2. But it was perhaps more beautiful than either. And I did not see it in 3D (shame on me), but I totally imagined where they would use the 3D while I was watching it, and I'm sure it would have been awesome.

3. I must say that, although some disagree, I think that Pixar's use of cartoonish looking figures implanted in a very realistic environment enhances the viewer's comfort with the CGI by avoiding the yuckies caused by the uncanny valley. It also creates a contrast that makes the environment seem even more real in relation to the cartoon actors. Stay the course, Pixar! Do not go the way of Beowulf.

4. The plot is a combination of About Schmidt, Indiana Jones, and King Kong. Pixar kind of reached a bit. Too many elements may have harmed the storytelling here -- I find that simple stories, like Pixar's superior Ratatouille, are better suited to Pixar's style and are more effective at getting us to care about characters. I found that Up at times felt like a set of artificially bundled-up ideas, rather than a cohesive and naturally progressing whole.

5. Speaking of caring, we do, an awful lot, for this old man. But it feels a little forced. The beginning of the movie serves us up a big platter of tearjerker, letting us watch a montage of his and his wife's life together, from their childhood meeting to her death [Bree remarked to me that this is kind of "cheap" on Pixar's part, because it is almost too easy to appeal to our emotions that way. True, indeed. But that doesn't make it any less effective.] The old man's entire voyage is premised on realizing his wife's unfulfilled wishes, and if that can't draw some saline out of your lacrimal glands, you should take your heart out of the freezer.

6. The comic relief comes in the tripartite form of the bumbling boyscout, the dinosaur-like bird, and a dog named Doug, who has a collar that allows him to talk (translating his thoughts into words?). Among these, the bird is most successful, combining the best elements of slapstick physical comedy and bird-specific ridiculousness (watch the eye movement especially). The boyscout is a Dennis the Menace-type, and most of his comedy is of the "kids say the darndest things" variety. Doug the Dog has his moments, and there are plenty of talking dogs in this movie besides him, but for the most part, the writers missed an opportunity to really get inside dogs' heads. Any dog lover knows that there's a lot of good material in the fiction of talking dogs, but the writers seemed content to stick with "I love you, you're my master" and "there's a squirrel!" They ever so slightly dropped the ball.

7. This is darker than your average Pixar film. The villain is a (one-dimensional) psychotic murderer with a pack of snarling canines willing to attack on command. Each of the main characters encounters significant peril, including being bitten, falling down cliffs, smashing into rocks, and being caught in a fire. I'd imagine it might be a little scary for the youngsters, especially in 3D.

Recommendation: You might as well see in on the big screen, if you're going to see it, and you will see it eventually. All in all, it was a good ride spattered with hearty tears. But Pixar has not exceeded expectations with this one -- perhaps they set the bar too high.

THINGS TO DO
A. In the review of Up, which of the three comic relief characters is judged the most successful?
B. Reproduce the review word for word, starting at "5. Speaking of" and ending at "of the freezer.".

Screen grounding listing:
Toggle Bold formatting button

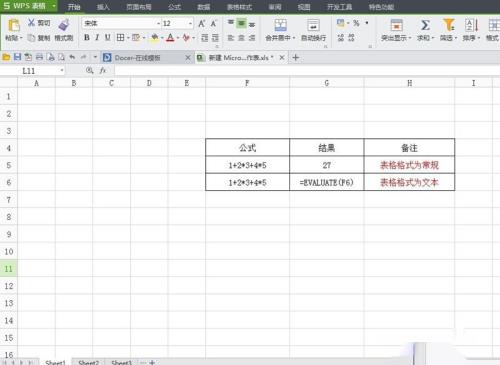pos(87,38)
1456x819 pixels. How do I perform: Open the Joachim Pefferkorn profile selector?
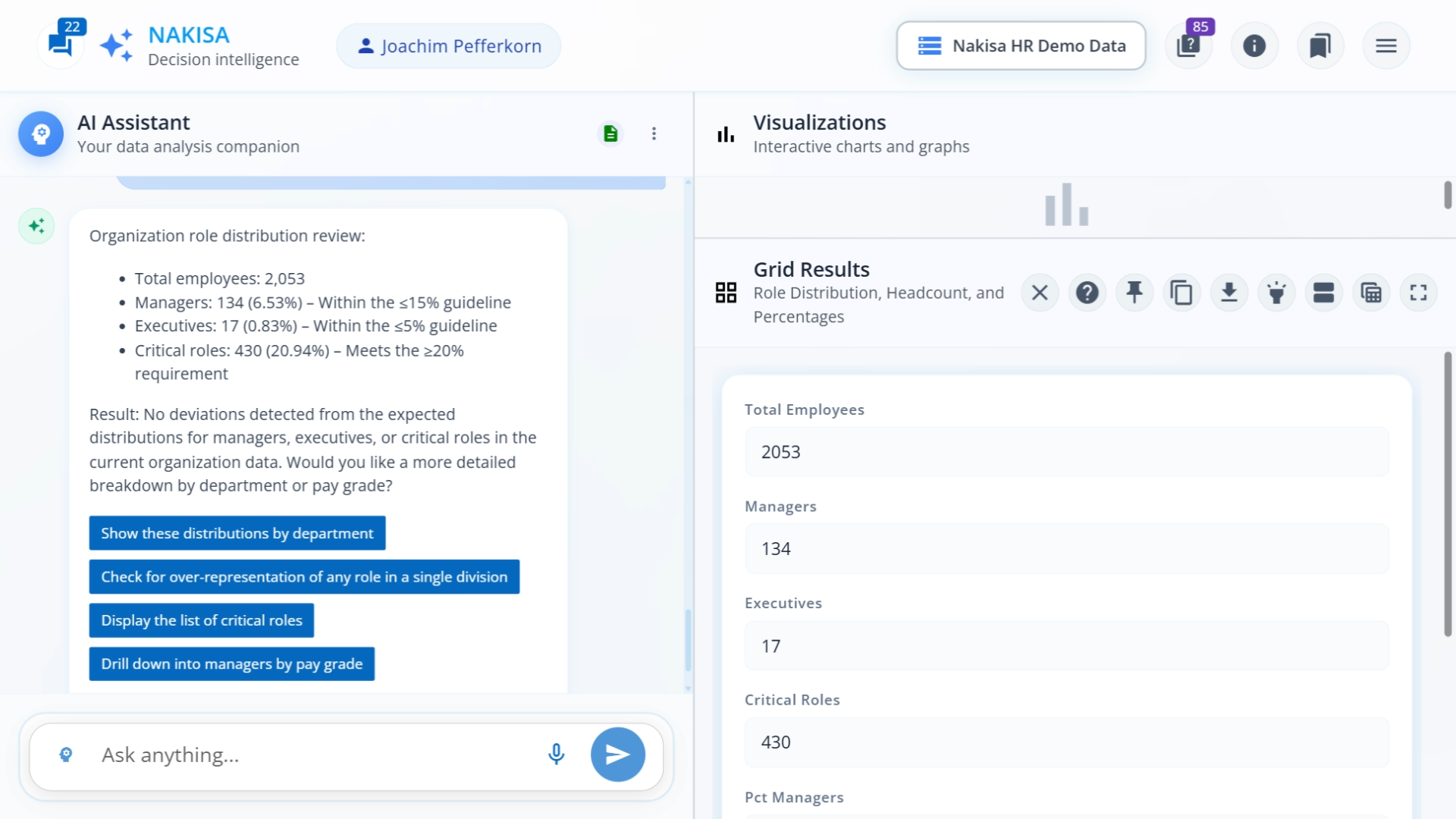click(x=447, y=46)
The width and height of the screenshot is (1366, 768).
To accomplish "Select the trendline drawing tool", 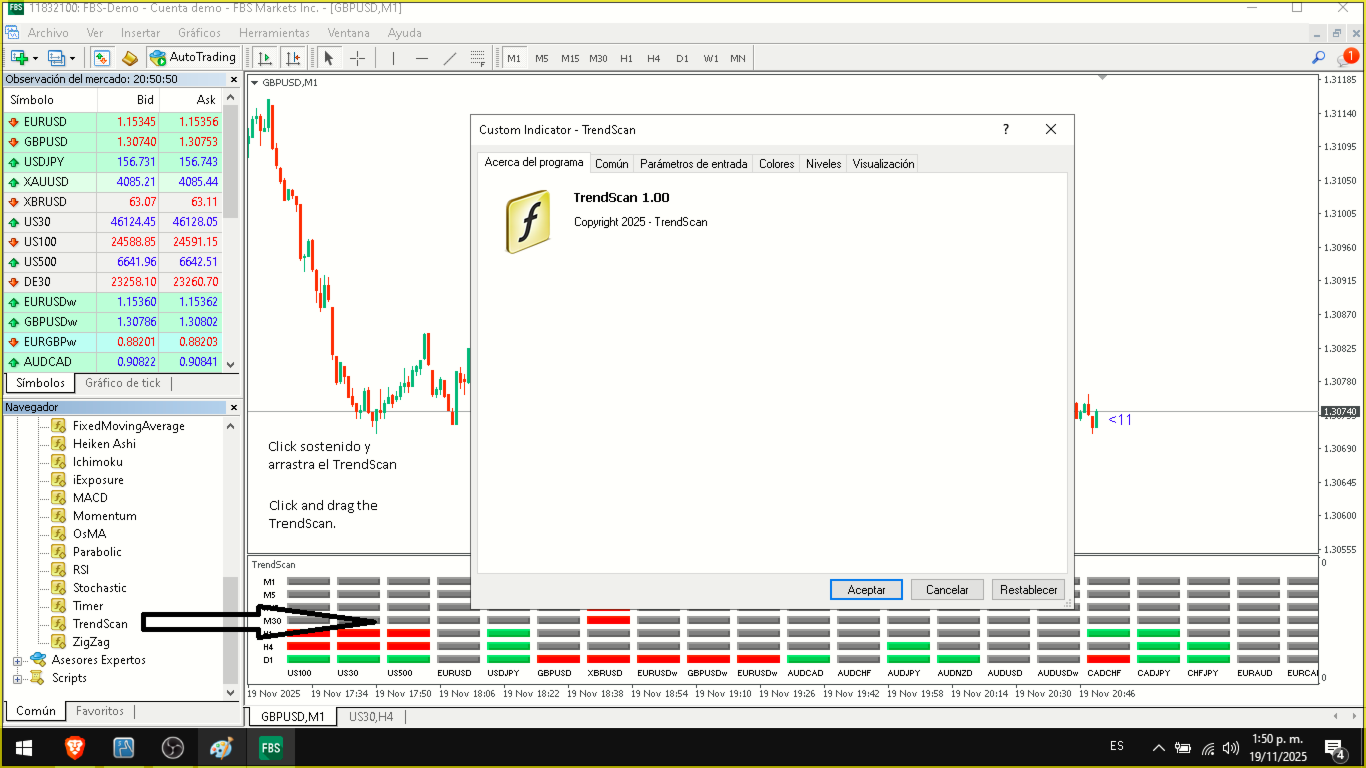I will [452, 58].
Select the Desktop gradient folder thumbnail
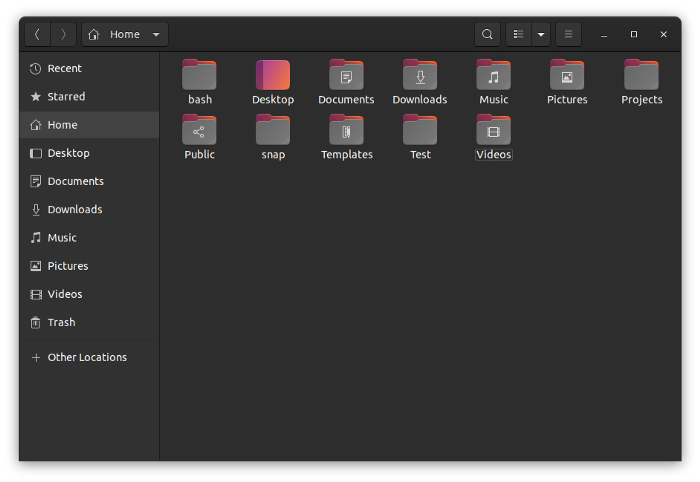Screen dimensions: 700x482 click(x=273, y=75)
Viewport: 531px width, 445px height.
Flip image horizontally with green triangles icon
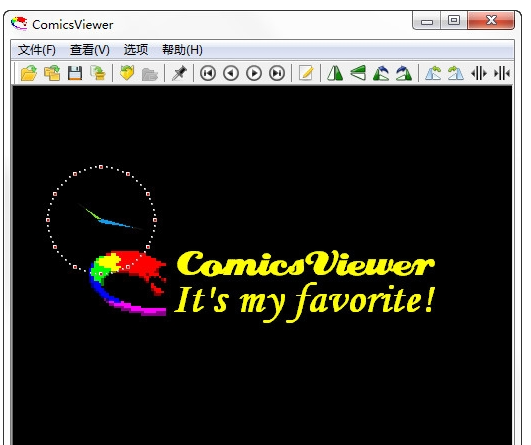[335, 73]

WORKED ANSWERS
A. The dinosaur-like bird.

B.
5. Speaking of caring, we do, an awful lot, for this old man. But it feels a little forced. The beginning of the movie serves us up a big platter of tearjerker, letting us watch a montage of his and his wife's life together, from their childhood meeting to her death [Bree remarked to me that this is kind of "cheap" on Pixar's part, because it is almost too easy to appeal to our emotions that way. True, indeed. But that doesn't make it any less effective.] The old man's entire voyage is premised on realizing his wife's unfulfilled wishes, and if that can't draw some saline out of your lacrimal glands, you should take your heart out of the freezer.